### WHAT TO DO
Recast the rows from the line with "604x575 pixels. At" up to and including the line with "coord(372,330)" as a Markdown table with the columns Position and Text, leaving out blank lines.

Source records
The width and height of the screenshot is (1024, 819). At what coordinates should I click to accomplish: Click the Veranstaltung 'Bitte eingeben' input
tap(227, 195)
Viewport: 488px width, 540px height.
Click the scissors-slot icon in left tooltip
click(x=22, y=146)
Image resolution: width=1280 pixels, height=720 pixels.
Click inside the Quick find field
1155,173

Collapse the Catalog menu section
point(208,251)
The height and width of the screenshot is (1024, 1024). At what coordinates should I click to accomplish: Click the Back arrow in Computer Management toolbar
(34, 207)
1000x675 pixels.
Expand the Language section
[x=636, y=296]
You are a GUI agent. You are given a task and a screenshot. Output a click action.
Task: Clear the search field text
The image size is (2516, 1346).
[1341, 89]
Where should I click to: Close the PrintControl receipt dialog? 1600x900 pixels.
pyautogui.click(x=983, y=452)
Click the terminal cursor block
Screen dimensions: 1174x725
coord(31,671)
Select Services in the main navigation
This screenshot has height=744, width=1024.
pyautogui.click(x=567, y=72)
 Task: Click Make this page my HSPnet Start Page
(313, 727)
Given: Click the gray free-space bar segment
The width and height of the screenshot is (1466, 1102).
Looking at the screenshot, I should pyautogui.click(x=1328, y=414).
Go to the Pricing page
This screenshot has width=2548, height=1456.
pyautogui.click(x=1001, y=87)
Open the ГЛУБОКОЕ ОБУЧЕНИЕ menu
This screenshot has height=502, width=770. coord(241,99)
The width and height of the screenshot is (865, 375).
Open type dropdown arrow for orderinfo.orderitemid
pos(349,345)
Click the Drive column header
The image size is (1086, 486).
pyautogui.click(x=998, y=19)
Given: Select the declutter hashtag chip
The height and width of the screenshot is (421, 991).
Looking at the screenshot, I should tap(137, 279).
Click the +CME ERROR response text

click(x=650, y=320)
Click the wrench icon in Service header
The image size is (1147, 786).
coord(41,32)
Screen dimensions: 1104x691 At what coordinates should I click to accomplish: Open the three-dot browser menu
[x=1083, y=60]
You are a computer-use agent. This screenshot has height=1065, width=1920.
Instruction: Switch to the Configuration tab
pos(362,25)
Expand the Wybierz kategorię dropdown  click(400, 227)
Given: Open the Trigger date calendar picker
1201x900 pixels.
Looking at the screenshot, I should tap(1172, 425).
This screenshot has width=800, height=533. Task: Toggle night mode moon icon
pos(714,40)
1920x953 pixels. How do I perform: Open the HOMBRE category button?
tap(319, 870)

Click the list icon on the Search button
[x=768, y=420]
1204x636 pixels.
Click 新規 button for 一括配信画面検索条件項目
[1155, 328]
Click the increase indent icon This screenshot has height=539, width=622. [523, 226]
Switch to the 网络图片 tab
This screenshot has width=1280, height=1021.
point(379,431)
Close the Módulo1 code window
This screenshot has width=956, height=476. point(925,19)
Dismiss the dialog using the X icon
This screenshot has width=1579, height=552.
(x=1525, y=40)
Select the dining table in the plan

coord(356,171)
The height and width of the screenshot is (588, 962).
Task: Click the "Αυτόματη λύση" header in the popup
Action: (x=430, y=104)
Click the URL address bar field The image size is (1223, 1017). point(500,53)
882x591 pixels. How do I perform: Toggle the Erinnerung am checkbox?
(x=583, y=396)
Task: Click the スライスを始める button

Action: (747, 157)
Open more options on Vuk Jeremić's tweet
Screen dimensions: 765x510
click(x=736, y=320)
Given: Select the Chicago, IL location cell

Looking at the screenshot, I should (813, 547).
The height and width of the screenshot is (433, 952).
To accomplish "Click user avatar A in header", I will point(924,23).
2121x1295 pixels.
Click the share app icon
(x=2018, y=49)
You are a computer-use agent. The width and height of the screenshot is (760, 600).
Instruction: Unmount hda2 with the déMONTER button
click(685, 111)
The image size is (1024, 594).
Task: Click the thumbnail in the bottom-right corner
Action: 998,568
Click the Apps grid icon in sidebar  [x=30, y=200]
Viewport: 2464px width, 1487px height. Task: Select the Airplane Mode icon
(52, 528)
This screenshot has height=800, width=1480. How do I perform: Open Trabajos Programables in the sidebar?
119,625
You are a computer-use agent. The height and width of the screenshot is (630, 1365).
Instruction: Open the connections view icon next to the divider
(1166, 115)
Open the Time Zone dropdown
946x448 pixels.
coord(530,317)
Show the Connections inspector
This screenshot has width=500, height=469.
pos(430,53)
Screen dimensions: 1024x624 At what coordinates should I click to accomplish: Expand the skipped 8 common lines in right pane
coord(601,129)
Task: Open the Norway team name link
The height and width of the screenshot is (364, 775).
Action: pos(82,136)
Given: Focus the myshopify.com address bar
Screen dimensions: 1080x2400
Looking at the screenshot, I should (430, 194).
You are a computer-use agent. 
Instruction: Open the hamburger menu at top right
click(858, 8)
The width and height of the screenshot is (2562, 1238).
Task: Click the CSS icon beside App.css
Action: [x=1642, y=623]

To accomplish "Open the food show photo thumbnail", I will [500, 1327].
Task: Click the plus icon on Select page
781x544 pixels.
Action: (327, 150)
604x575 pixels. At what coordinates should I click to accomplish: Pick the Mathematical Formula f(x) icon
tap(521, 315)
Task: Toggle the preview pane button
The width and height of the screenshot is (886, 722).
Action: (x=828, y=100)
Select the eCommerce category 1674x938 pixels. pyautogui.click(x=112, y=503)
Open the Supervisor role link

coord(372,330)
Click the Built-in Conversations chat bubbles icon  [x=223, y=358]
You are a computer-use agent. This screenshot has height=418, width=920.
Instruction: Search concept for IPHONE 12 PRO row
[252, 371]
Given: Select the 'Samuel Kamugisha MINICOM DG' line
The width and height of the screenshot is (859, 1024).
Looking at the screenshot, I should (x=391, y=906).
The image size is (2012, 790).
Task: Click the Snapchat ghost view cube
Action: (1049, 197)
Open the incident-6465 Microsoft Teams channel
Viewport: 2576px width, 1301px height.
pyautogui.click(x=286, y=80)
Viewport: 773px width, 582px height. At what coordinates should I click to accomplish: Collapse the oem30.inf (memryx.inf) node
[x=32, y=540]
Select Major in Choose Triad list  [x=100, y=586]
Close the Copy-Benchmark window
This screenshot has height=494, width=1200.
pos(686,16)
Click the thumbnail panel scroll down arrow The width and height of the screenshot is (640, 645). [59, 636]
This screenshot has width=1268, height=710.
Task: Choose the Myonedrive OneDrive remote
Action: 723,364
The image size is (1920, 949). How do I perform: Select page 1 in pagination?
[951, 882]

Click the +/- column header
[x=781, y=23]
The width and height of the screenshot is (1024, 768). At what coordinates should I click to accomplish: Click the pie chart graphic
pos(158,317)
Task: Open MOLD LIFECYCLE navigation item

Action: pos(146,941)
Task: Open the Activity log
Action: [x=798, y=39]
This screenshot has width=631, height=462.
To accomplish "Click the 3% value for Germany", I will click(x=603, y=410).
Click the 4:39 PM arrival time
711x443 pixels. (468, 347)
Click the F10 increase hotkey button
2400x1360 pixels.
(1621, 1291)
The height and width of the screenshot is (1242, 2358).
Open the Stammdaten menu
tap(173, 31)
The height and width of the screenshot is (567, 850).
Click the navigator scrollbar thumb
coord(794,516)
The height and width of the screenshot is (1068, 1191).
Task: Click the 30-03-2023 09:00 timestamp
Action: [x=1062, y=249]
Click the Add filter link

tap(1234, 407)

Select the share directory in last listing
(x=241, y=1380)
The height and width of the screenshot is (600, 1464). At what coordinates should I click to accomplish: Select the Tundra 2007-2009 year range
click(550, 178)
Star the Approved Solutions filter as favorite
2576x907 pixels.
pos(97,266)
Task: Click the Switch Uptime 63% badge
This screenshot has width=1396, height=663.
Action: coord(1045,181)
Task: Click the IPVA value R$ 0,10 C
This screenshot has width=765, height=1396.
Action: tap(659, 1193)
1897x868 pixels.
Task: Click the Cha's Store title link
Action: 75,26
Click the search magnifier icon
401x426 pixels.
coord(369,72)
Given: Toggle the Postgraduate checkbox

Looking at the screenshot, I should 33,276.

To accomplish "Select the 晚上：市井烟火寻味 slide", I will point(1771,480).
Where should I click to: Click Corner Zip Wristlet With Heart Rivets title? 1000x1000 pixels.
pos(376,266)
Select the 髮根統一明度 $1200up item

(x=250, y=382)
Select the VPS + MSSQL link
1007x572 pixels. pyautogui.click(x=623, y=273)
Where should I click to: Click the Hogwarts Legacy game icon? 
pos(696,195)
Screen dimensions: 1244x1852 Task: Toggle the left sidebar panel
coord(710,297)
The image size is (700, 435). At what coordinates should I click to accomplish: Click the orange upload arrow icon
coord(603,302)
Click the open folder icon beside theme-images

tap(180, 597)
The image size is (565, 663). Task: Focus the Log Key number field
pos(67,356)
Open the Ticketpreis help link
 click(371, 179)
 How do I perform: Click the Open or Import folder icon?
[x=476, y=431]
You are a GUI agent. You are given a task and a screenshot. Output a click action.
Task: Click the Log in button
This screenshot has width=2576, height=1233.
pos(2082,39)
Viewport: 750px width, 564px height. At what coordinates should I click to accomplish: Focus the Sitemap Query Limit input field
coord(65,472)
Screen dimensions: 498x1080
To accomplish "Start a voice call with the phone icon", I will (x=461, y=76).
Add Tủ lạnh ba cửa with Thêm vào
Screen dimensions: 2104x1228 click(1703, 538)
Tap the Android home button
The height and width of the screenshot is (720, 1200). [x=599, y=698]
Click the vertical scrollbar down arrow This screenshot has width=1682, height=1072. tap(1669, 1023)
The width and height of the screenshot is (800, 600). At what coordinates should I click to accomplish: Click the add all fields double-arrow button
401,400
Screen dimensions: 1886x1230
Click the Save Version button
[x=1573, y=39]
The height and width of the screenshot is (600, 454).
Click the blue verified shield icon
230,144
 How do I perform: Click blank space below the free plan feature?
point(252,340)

### THE COMPLETED TASK
| Position | Text |
|---|---|
| 1 | 604x575 pixels. At what coordinates should I click to accomplish: Pick the Mathematical Formula f(x) icon |
| 2 | tap(521, 315) |
| 3 | Task: Toggle the preview pane button |
| 4 | The width and height of the screenshot is (886, 722). |
| 5 | Action: (x=828, y=100) |
| 6 | Select the eCommerce category 1674x938 pixels. pyautogui.click(x=112, y=503) |
| 7 | Open the Supervisor role link |
| 8 | coord(372,330) |